Even when bookstores can fully reenter the world of physical experiences, digital adoption is key. Seventy-five percent of global consumers “said they would be interested in using an app on their phone to research a product before a purchase is made in-store,” according to Wirecard. That doesn’t mean each bookstore needs its own app; simply directing a customer to a store’s website or social media channels will do. Retailers can even take advantage of QR codes to direct customers to a certain book review, for example.

Independent bookstores use e-commerce to connect with their community

For patrons looking to grab the latest bestseller, Amazon may be the answer. For those looking for community, an indie bookstore will always win. It isn’t a story of reinvention—it’s a story of reclamation. Independent bookstores are simply holding their stake in a place that was never Amazon’s to begin with.

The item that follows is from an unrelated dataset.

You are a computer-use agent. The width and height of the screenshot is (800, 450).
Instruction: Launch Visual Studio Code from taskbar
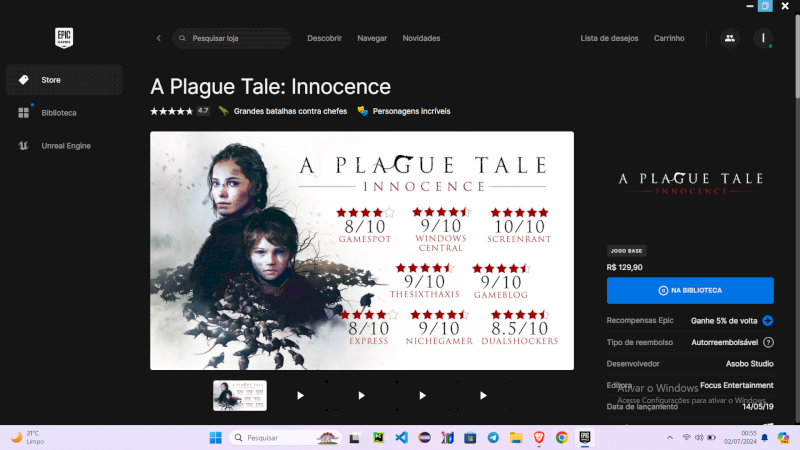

“There’s nothing new about modern advancements,” Nockels said. “The printing press was once the ‘big bad wolf,’ and books have stood the test of time.” To him, Amazon isn’t the big bad wolf; it’s just one wolf in the ongoing forest of digital innovation. "The printed word is powerful, and a technological advancement cannot replace it."

In an interview with The Washington Post, Justin Moore, general manager at Uncle Bobbie’s, in Philadelphia, said, “You can always get the books cheaper on Amazon, faster on Amazon. Customers are going out of their way to not only purchase books from independent bookstores themselves, but to encourage their friends and colleagues to do it as well. It’s been very much a community-led initiative,” further proving that indie shops are where consumers go for more than just a book.

A differentiated retail experience includes extending your customer’s experience outside of your physical store—and the products you sell. When you visit an indie bookstore, the interaction isn’t transactional. For many, it’s transformational. You can get to know the shop dog, snag a front-row seat at a poetry slam and meet your favorite author at an impromptu pop-up. Indie bookstores can offer a safe space for LGBTQ youth and a go-to spot for book clubs to meet.

Independent bookstores are an escape, even online—and that customer-first mindset is something we can get behind.